Deux jours plus tard, le 7 juillet, il doit cette fois faire une mise au point sur le cas « d'athlètes d'un club sportif appréhendés à l'aéroport [de Kinshasa] avec des faux résultats de test Covid-19 ». De fait, il est devenu possible à Kinshasa de se procurer un faux test PCR pour une trentaine de dollars.
L'industrie du photomontage tourne à plein. Fleurissent en ligne de faux communiqués annonçant la levée de mesures de restrictions sanitaires, une fausse circulaire du ministère de la santé demandant aux Congolais malades de ne pas se rendre à l'hôpital... Le ministère se répand en démentis.
Un président pas convaincu, des morts non confirmées, des fausses nouvelles à la pelle : les Congolais ont des raisons de douter. Leur classe politique ne les aide pas toujours à retrouver la confiance. Depuis le début de la pandémie, en RDC, gouvernement et parlementaires ont édicté des règles sans toujours les respecter eux-mêmes. Ils ont, en particulier, maintenu des rassemblements politiques en dépit des interdictions de se regrouper.
« Certaines mesures ont systématiquement été violées par les autorités. Pendant la première vague, [l'ancien gouverneur du Katanga] Moïse Katumbi est venu pour un grand rassemblement politique à Kinshasa, le président Tshisekedi est allé en Belgique... Les délégations se pavanaient, c'était incroyable et irresponsable », dénonce le médecin Dirk Shaka.
De quoi saper la confiance en une classe politique déjà largement considérée comme corrompue et soucieuse d'enrichissement personnel. Or, des études menées sur le continent tendent à montrer que la confiance dans le vaccin est étroitement liée à la confiance dans les autorités du pays. « Pour le dire simplement, les gens sont moins susceptibles d'adhérer aux messages de santé publique s'ils n'ont pas confiance dans le messager », résume Aminatou Seydou, assistante de recherche pour l'institut de sondages Afrobaromètre, qui a mené une étude sur 1 200 adultes de cinq pays d'Afrique de l'Ouest.
Depuis sa ville de Mbuji-Mayi, Fiston Mbuyamba, l'étudiant en sciences politiques, détaille sa défiance vis-à-vis des autorités politiques et sanitaires : « Le détournement de deniers publics reste le moyen le plus sûr pour s'enrichir.
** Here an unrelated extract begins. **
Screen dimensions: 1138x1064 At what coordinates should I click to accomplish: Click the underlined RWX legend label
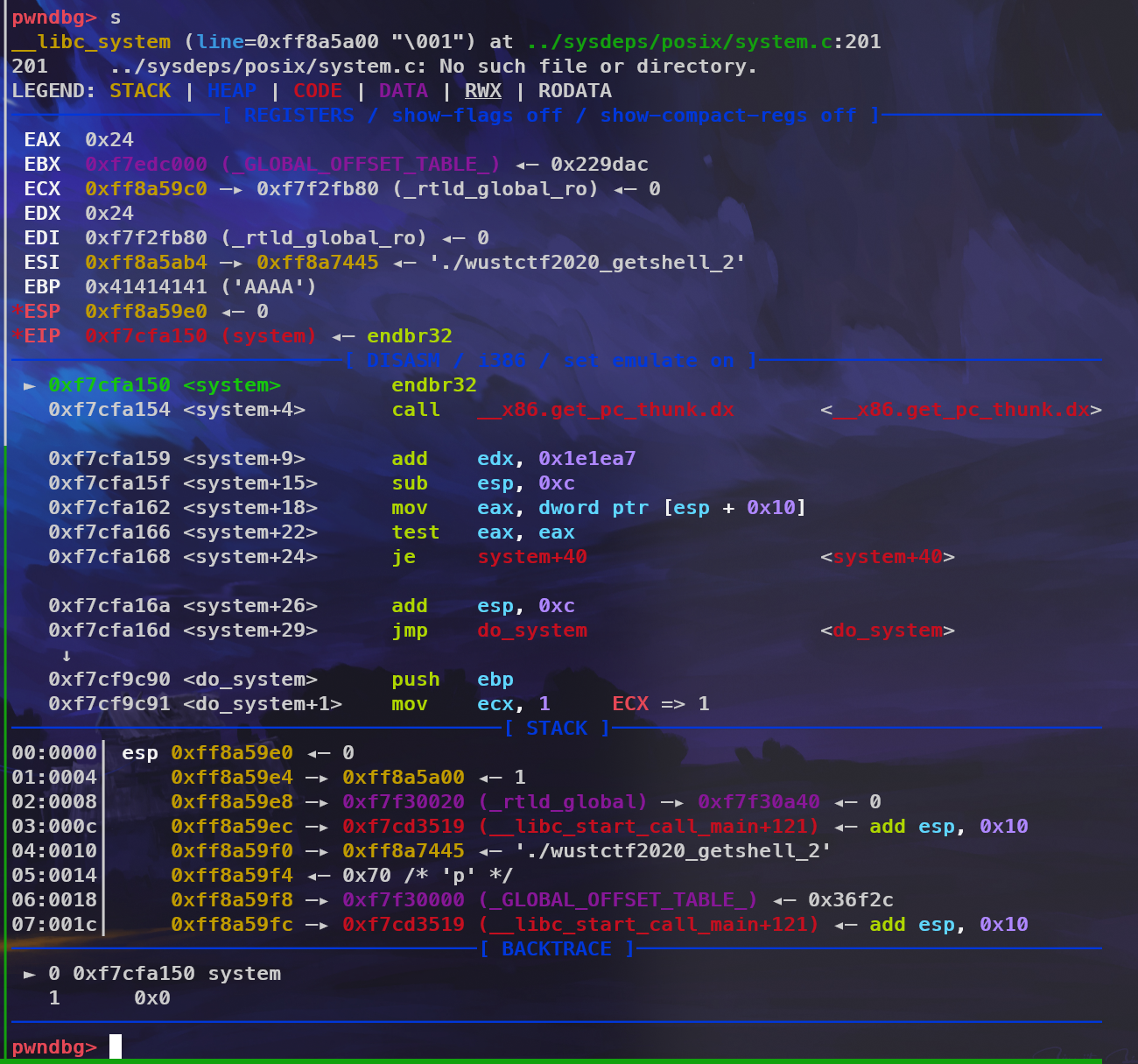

Parler de recrudescence de cas permet de bénéficier des fonds internes et des aides internationales alloués à la lutte contre la Covid pour s'enrichir au détriment des Congolais. »
Si la recrudescence des cas de Covid en RDC semble bien réelle, et que l'inquiétude pèse désormais sur les provinces de l'Est, déjà durement touchées par des décennies de guerre, l'histoire ne lui donne pas forcément tort sur le reste. En mars 2020, l'ancien ministre congolais de la santé a été condamné à cinq ans de travaux forcés pour détournement de fonds destinés à la lutte contre le virus Ebola. Il n'est pas le seul à avoir été accusé de profiter de cette épidémie pour s'enrichir.
Quid de l'argent destiné à la lutte contre le Covid-19 ? Une chose est sûre : ce ne sont pas les petites mains de la « riposte » (les agents chargés de sillonner le pays pour faire de la pédagogie) qui l'ont dilapidé. Elles n'ont pas été payées pendant sept mois d'affilée.